[Records from a collection]
----------

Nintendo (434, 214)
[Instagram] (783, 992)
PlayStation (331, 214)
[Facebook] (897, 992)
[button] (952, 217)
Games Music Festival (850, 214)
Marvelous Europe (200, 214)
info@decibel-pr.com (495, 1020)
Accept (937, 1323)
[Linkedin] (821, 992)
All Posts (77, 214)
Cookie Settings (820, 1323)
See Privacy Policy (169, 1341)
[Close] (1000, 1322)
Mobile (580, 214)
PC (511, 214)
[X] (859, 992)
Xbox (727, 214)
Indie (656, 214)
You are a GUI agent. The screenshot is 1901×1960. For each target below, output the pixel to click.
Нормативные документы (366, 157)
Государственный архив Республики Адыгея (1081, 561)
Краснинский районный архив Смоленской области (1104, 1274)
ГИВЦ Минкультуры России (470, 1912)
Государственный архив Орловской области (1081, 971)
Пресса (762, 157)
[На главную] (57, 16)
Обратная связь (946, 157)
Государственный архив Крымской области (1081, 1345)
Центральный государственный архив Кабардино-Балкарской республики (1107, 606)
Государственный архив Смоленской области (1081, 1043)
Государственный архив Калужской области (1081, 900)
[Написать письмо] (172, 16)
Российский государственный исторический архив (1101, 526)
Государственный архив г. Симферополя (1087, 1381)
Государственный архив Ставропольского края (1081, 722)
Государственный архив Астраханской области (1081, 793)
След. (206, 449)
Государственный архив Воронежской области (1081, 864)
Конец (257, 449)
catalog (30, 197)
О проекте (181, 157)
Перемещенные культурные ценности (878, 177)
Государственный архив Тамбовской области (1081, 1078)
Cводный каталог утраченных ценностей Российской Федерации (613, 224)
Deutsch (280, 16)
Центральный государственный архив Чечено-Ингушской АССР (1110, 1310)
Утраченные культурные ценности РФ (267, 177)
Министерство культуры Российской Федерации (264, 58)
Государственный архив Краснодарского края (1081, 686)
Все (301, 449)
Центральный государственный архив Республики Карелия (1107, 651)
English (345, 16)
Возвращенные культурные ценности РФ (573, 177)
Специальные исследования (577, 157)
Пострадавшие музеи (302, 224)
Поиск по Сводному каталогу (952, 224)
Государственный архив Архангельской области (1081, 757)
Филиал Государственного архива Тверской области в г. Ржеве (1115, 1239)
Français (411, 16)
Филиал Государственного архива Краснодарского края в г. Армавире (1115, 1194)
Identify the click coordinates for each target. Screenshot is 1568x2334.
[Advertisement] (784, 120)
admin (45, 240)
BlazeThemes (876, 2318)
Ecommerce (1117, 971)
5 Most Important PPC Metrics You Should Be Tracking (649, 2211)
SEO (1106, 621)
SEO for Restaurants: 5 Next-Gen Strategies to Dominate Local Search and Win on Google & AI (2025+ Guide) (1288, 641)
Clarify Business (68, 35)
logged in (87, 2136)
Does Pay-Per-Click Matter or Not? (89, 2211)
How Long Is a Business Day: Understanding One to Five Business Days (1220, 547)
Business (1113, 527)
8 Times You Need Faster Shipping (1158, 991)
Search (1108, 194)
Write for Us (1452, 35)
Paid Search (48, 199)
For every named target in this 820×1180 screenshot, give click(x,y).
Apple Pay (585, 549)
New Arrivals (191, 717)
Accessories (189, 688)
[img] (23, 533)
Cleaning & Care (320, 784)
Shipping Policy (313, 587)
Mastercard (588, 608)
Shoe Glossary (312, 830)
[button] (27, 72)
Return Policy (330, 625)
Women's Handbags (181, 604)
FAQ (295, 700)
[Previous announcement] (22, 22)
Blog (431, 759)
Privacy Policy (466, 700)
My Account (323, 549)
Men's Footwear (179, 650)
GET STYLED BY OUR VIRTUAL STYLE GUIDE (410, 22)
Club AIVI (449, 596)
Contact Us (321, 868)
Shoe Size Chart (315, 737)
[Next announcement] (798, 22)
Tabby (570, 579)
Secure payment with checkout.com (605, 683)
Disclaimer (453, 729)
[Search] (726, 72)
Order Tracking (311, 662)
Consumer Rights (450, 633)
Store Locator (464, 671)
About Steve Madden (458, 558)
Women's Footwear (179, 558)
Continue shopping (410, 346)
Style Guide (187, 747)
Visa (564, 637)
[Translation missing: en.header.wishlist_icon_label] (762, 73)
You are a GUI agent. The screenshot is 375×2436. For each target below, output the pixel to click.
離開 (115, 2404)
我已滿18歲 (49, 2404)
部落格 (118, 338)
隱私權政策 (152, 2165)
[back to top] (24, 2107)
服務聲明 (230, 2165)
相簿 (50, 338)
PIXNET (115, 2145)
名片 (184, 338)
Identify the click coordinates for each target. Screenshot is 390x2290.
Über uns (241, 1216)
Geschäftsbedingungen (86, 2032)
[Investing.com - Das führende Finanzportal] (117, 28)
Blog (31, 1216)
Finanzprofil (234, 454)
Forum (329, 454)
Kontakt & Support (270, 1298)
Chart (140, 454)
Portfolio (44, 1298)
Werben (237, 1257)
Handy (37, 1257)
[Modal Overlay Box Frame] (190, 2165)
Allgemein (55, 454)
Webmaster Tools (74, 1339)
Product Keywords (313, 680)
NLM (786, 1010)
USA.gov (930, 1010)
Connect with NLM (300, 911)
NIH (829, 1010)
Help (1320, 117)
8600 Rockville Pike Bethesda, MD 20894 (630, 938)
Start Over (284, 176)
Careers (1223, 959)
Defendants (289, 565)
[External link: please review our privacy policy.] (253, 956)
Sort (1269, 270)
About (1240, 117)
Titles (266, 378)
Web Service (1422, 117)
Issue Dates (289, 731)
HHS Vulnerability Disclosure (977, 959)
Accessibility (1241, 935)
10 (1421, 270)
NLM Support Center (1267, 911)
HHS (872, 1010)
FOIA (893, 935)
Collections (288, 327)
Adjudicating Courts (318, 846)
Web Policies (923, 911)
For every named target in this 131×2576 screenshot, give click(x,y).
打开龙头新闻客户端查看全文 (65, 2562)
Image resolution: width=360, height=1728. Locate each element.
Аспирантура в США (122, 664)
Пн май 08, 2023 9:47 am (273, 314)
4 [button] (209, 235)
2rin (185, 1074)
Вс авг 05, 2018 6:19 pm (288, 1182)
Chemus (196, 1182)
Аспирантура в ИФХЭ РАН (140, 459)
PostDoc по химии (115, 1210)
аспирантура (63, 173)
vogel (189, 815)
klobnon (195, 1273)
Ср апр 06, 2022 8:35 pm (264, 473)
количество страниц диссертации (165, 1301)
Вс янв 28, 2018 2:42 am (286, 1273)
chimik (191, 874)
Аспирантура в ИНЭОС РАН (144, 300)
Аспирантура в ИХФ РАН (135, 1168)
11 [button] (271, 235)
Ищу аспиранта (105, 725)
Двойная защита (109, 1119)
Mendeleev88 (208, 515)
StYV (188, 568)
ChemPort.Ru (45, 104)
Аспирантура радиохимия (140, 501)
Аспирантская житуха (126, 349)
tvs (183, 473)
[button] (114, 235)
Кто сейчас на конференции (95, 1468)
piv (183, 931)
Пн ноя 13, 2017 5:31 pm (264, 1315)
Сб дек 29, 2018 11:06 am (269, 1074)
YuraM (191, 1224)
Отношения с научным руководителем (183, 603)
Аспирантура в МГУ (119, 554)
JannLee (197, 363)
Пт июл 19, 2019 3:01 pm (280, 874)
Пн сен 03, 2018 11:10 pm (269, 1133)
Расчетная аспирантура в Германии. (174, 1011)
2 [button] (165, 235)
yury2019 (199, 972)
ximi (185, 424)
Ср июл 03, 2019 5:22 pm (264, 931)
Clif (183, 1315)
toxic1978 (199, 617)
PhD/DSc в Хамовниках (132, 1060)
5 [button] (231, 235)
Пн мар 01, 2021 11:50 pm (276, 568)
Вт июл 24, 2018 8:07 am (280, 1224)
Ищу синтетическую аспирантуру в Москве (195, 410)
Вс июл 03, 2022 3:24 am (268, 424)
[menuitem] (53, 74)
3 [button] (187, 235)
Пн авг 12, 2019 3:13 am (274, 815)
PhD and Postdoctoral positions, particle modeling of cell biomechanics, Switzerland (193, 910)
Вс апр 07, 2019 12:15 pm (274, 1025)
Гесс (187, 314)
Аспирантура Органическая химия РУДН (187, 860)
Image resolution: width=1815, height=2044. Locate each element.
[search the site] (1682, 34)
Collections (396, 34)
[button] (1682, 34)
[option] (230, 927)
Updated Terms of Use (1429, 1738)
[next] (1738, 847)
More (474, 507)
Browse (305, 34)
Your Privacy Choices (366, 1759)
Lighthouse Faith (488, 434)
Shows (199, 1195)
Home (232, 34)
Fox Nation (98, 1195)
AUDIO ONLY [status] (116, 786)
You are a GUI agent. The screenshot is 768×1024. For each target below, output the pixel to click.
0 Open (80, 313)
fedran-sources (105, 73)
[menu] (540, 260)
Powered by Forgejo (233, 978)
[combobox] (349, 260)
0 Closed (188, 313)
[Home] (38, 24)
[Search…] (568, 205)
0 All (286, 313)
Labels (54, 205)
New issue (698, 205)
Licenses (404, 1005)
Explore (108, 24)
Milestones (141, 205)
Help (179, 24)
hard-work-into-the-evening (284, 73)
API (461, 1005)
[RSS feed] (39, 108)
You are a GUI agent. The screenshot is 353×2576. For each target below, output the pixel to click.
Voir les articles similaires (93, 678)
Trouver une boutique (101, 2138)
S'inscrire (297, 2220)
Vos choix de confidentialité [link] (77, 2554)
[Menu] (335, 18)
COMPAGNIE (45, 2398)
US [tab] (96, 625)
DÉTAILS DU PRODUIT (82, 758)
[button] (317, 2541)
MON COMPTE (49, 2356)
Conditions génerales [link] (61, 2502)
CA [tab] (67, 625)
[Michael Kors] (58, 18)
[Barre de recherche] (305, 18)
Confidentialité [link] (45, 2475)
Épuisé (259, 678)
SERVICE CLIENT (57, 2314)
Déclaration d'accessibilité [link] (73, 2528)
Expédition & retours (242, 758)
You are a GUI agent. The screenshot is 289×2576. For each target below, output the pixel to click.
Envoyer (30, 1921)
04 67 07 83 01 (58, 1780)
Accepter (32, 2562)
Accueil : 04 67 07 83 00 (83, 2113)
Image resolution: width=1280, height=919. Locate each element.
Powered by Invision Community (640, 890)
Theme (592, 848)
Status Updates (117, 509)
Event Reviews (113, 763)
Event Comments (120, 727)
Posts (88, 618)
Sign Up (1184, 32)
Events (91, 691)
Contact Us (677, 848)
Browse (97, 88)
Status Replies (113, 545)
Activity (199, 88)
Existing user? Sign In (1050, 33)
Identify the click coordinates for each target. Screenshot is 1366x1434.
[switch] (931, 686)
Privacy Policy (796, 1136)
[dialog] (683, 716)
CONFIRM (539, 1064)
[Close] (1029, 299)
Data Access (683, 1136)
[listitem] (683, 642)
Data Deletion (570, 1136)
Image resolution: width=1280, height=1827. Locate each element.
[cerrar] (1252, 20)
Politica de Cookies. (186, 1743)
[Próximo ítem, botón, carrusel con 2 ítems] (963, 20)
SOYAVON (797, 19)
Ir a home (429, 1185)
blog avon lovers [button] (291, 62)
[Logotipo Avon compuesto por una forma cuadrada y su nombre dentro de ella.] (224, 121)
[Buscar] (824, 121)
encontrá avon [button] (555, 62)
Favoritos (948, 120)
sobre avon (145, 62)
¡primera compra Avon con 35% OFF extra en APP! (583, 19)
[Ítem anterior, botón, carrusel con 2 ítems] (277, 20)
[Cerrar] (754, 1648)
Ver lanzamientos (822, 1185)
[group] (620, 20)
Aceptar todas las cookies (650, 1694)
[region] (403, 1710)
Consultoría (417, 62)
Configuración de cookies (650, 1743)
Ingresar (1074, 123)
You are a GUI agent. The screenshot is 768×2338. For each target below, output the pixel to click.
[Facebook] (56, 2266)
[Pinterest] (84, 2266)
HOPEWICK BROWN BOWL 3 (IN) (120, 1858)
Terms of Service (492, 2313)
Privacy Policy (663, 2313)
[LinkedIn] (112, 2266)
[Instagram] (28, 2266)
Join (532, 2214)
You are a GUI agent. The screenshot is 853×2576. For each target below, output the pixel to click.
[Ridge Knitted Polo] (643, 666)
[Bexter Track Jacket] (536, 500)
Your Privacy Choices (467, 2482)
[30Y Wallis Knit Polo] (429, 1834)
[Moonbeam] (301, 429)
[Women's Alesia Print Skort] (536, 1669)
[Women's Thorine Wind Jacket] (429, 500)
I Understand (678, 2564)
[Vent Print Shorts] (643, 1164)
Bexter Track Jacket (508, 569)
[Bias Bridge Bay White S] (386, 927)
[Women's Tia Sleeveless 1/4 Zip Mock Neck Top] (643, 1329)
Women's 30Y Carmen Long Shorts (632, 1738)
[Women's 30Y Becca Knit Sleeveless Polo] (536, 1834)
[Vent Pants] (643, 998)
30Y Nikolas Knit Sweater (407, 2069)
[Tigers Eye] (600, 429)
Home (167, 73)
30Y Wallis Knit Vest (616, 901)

----------

For each line of the entries that holds the word "button", pull that line out.

* RESPONSE FOR THIS EXERCISE
[button] (952, 217)
[button] (27, 72)
4 [button] (209, 235)
11 [button] (271, 235)
[button] (114, 235)
2 [button] (165, 235)
5 [button] (231, 235)
3 [button] (187, 235)
[button] (1682, 34)
[button] (317, 2541)
blog avon lovers [button] (291, 62)
encontrá avon [button] (555, 62)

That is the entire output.